### DATA FOR THE TASK
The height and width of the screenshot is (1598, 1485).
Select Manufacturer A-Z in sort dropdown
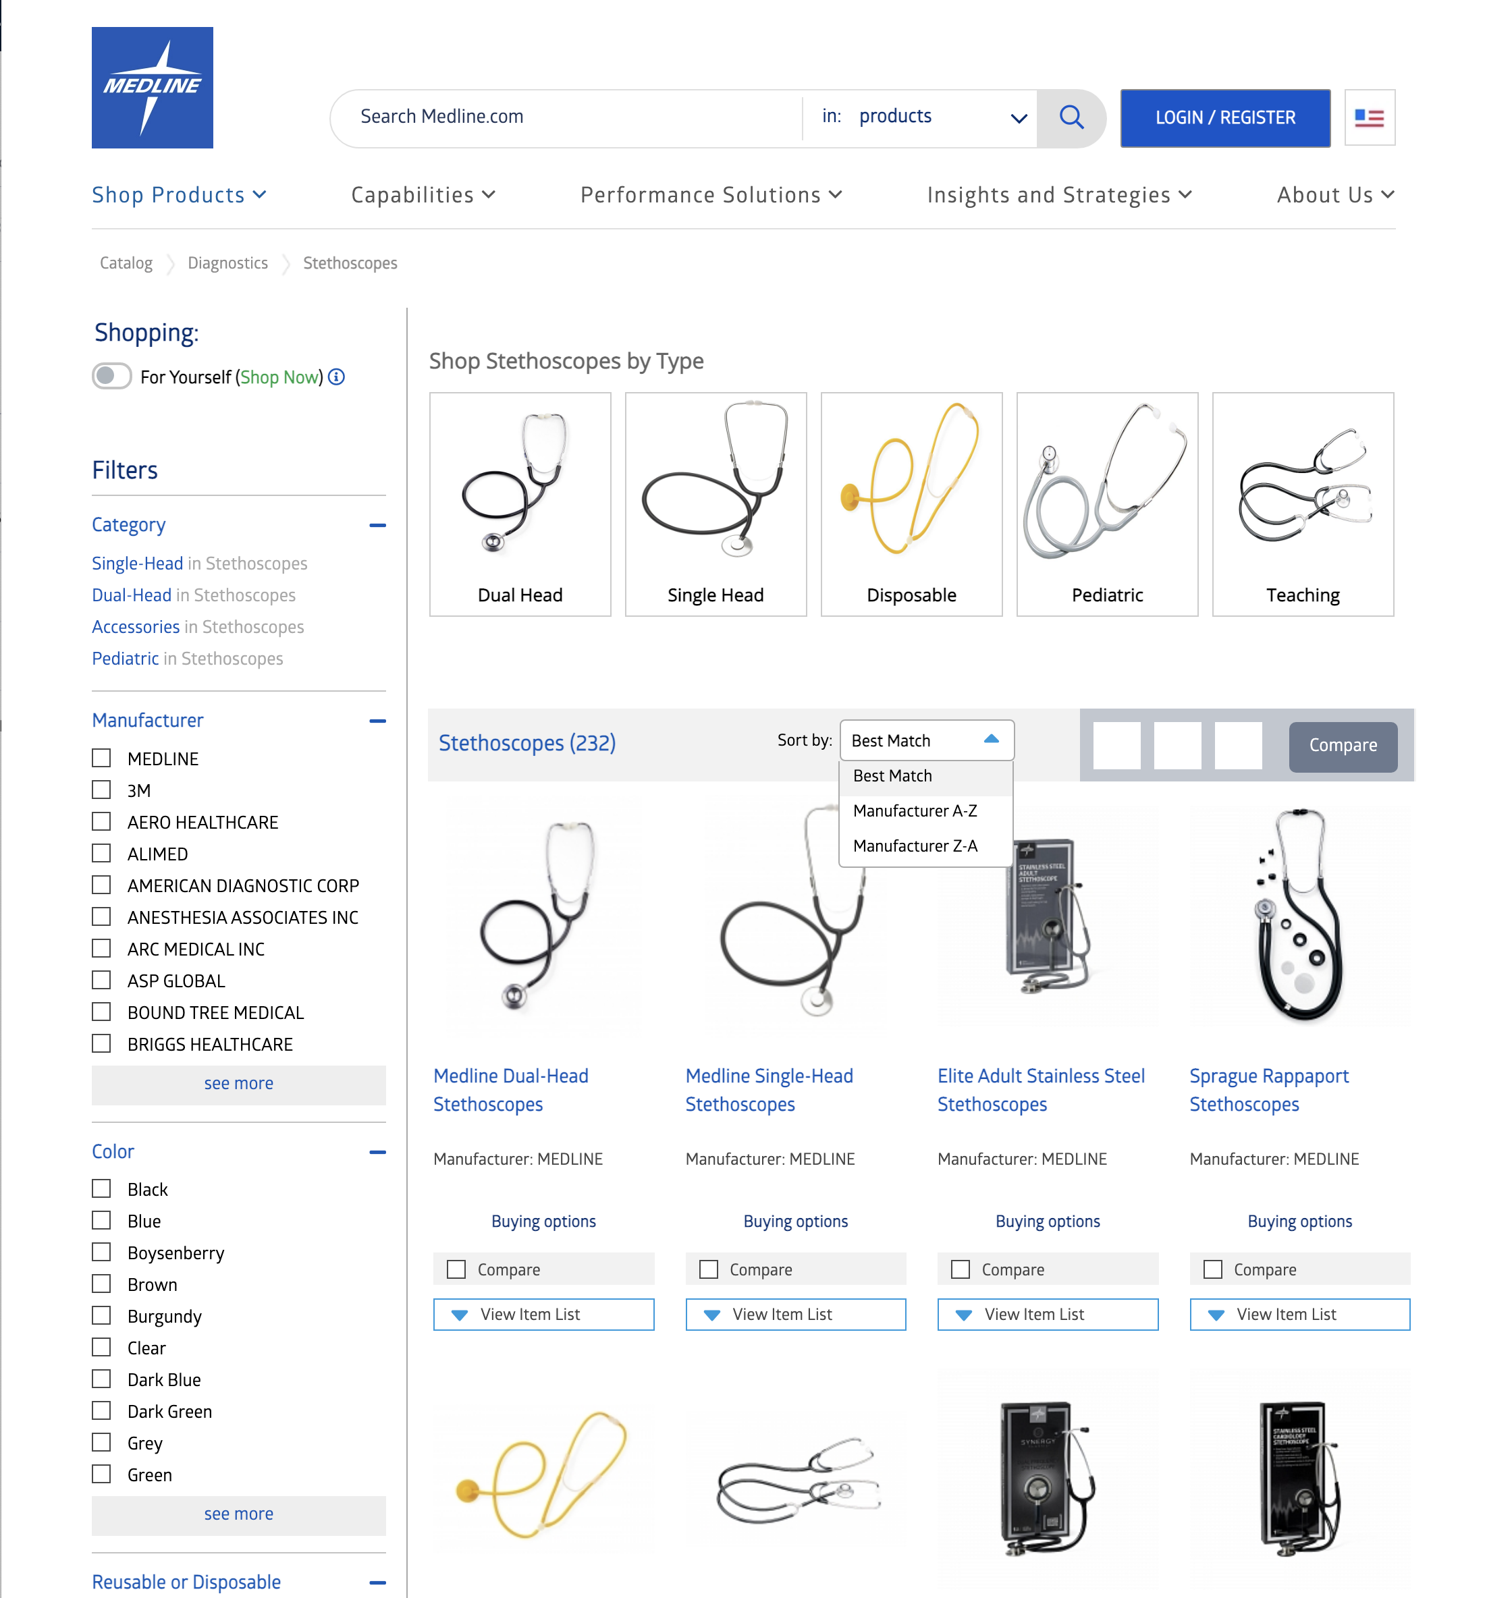(915, 811)
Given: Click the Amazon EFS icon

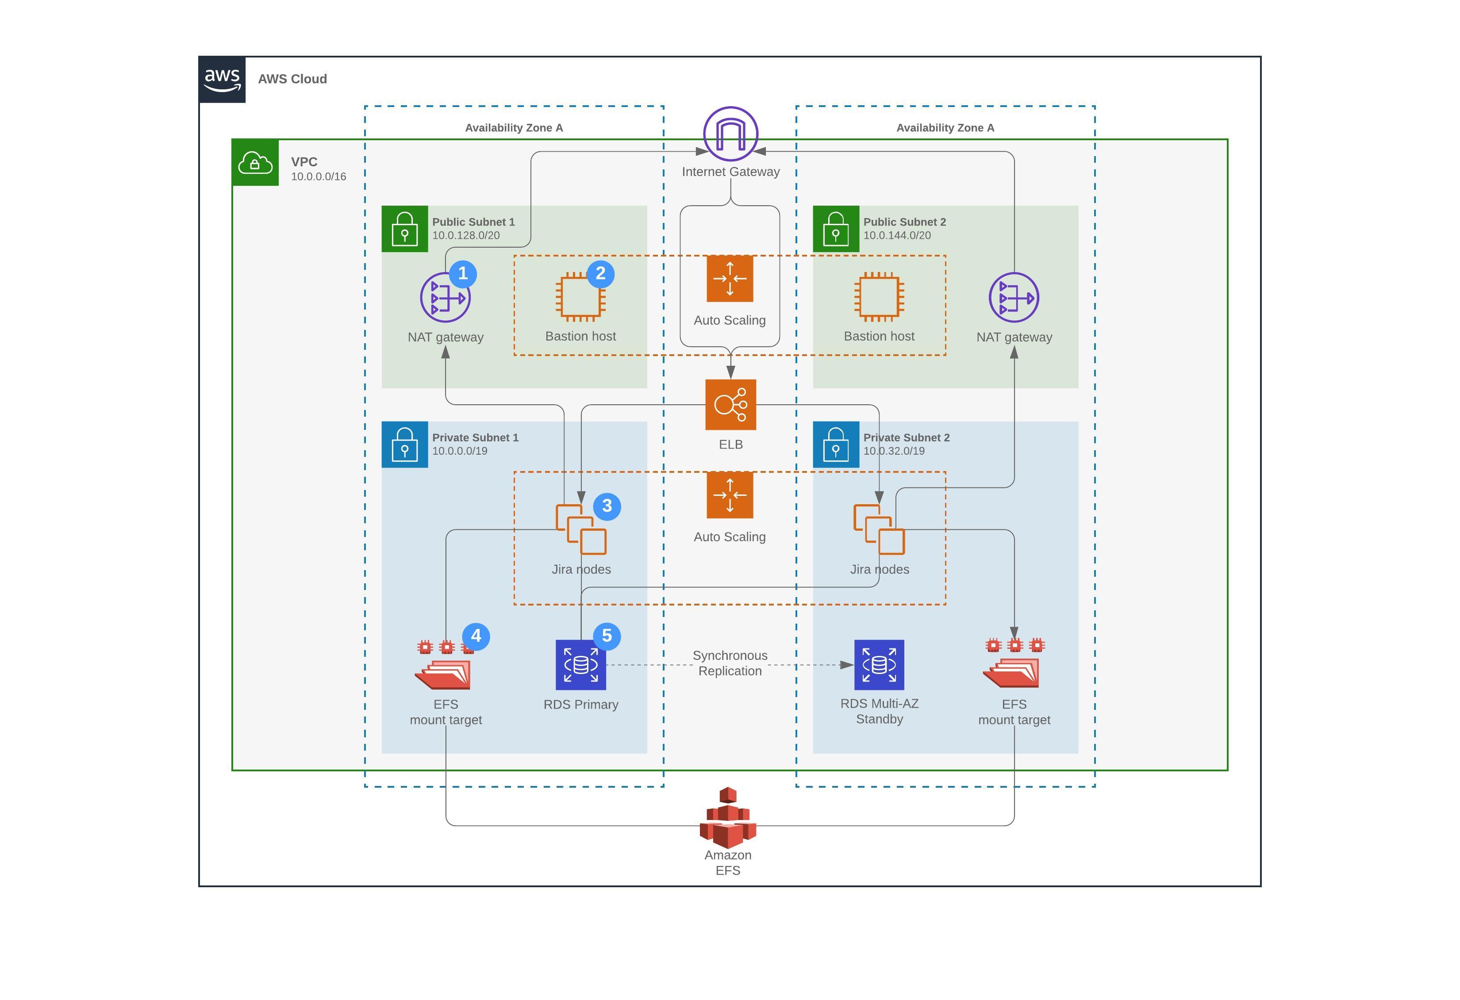Looking at the screenshot, I should (727, 817).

### WHAT YOU HAVE TO DO
Transcribe the records verbatim, excluding pictures.

### TASK ANSWER
The height and width of the screenshot is (1598, 1485).
Select Manufacturer A-Z in sort dropdown
(915, 811)
Given: Click the Amazon EFS icon

Looking at the screenshot, I should (727, 817).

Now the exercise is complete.